Extract exactly and only the lines from the one containing "Screen dimensions: 542x359" through the end of the entries below. Pictures should not appear in the copy.

DATA IN THIS EXERCISE: Begin

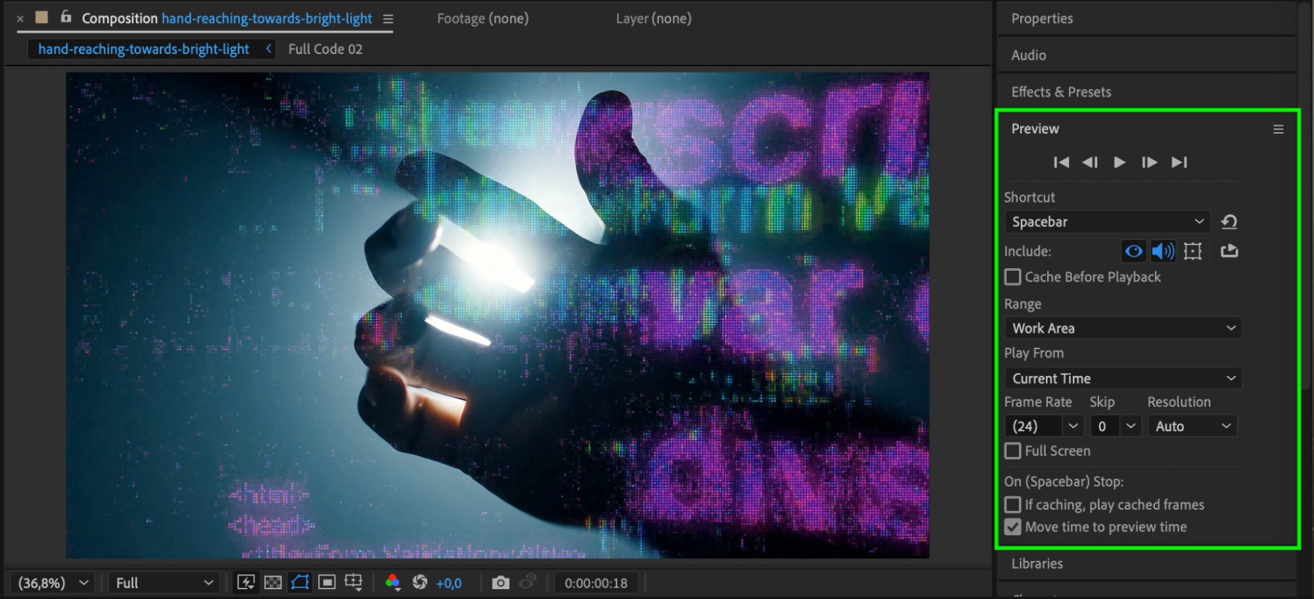This screenshot has width=1314, height=599.
Task: Uncheck Move time to preview time
Action: (1013, 527)
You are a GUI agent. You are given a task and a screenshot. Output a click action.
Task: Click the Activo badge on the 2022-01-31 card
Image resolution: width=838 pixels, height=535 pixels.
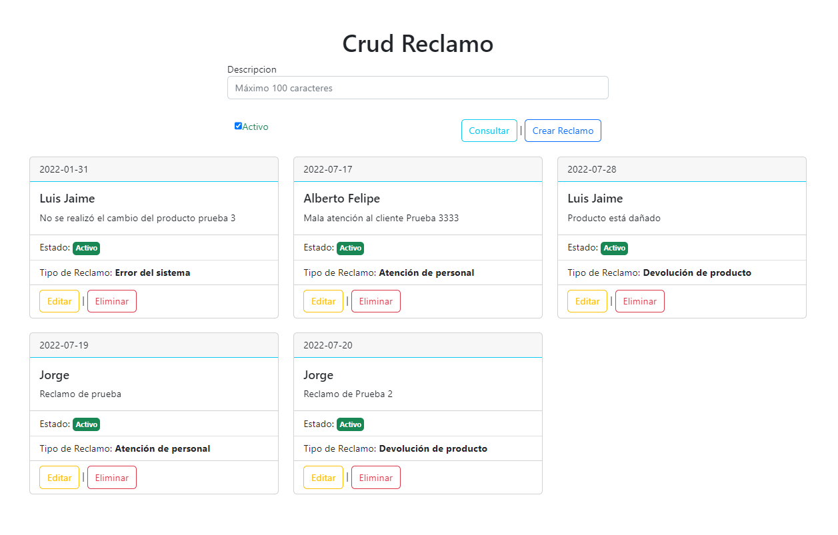(x=86, y=248)
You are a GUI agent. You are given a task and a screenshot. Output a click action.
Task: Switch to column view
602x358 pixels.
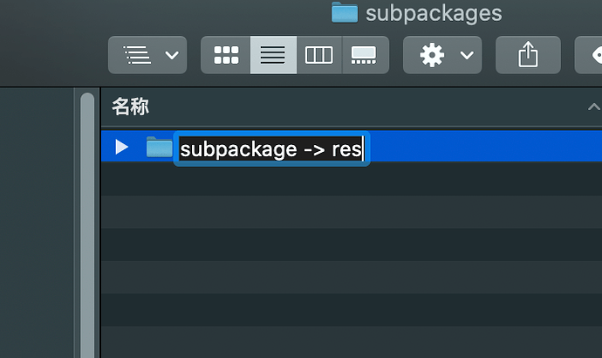point(318,55)
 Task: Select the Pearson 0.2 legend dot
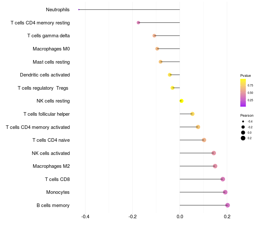pos(243,138)
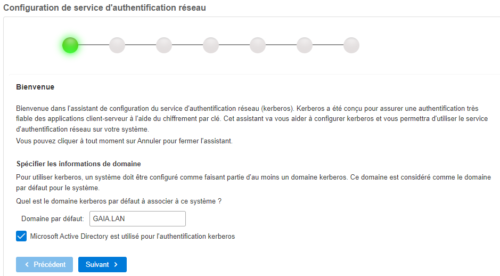Click the GAIA.LAN text in the field
This screenshot has height=276, width=500.
pos(109,218)
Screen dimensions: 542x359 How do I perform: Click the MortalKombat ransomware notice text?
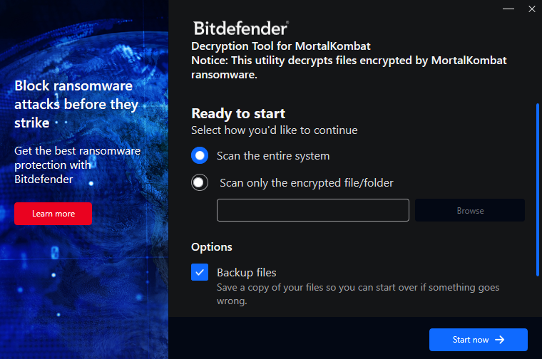349,67
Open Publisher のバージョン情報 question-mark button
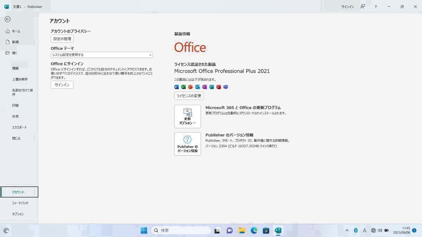The width and height of the screenshot is (422, 237). click(x=187, y=144)
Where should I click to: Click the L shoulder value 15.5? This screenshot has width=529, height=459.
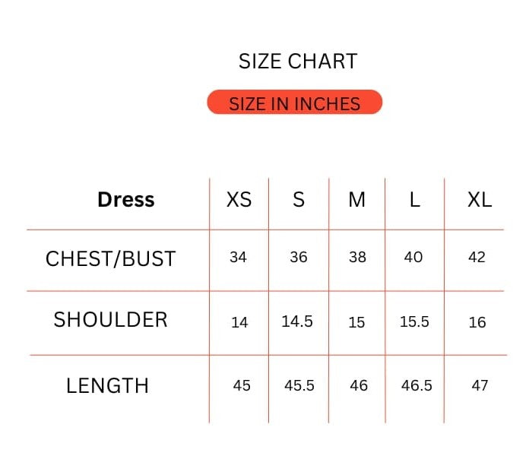point(414,321)
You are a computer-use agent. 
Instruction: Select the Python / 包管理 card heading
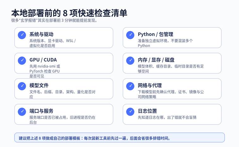(x=155, y=34)
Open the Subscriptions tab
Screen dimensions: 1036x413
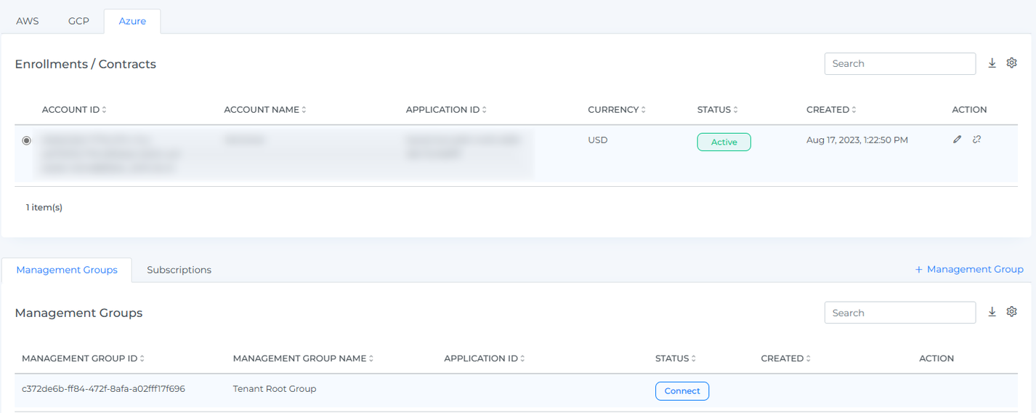[179, 270]
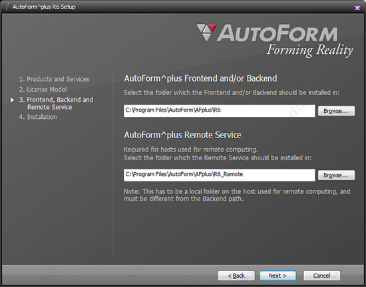366x287 pixels.
Task: Continue with the Next > button
Action: (277, 276)
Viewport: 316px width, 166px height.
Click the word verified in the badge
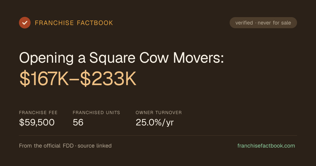click(244, 23)
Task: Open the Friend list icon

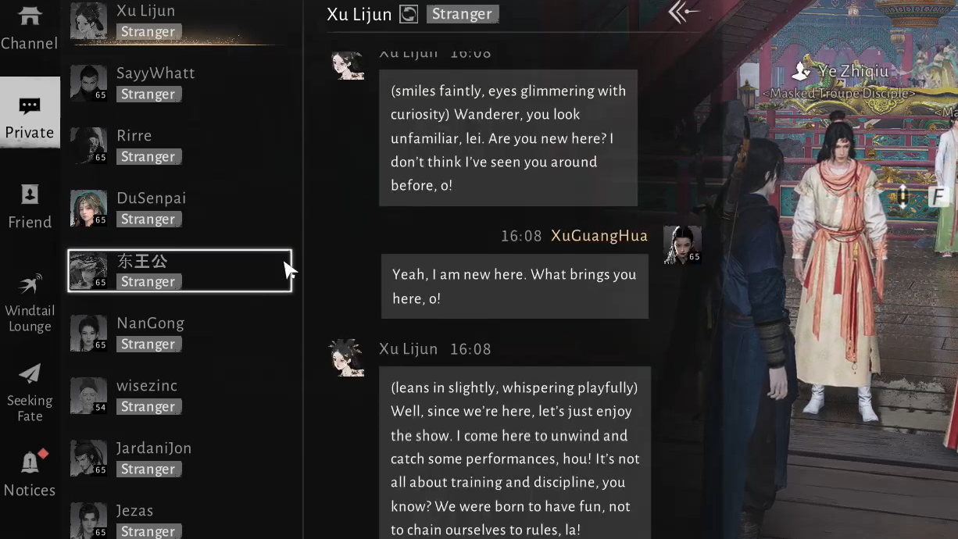Action: [30, 207]
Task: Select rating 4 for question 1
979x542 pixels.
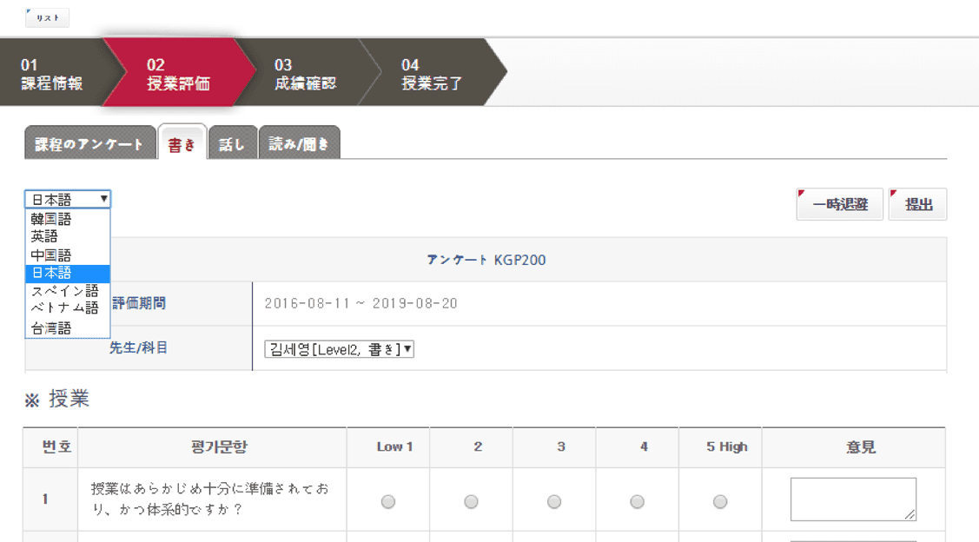Action: tap(638, 501)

DATA IN THIS EXERCISE: End

**ANSWER TO THE EXERCISE**
Screen dimensions: 542x359 How do I perform: Click the MortalKombat ransomware notice text?
349,67
Open Publisher のバージョン情報 question-mark button
The width and height of the screenshot is (422, 237). click(x=187, y=144)
Where should I click to: Click the L shoulder value 15.5? This screenshot has width=529, height=459.
point(414,321)
You are a computer-use agent. 
Instruction: Select the Python / 包管理 card heading
(x=155, y=34)
Open the Subscriptions tab
Screen dimensions: 1036x413
[179, 270]
366x287 pixels.
Task: Continue with the Next > button
Action: (277, 276)
Viewport: 316px width, 166px height.
Click the word verified in the badge
click(244, 23)
Task: Open the Friend list icon

Action: [30, 207]
Task: Select rating 4 for question 1
979x542 pixels.
Action: tap(638, 501)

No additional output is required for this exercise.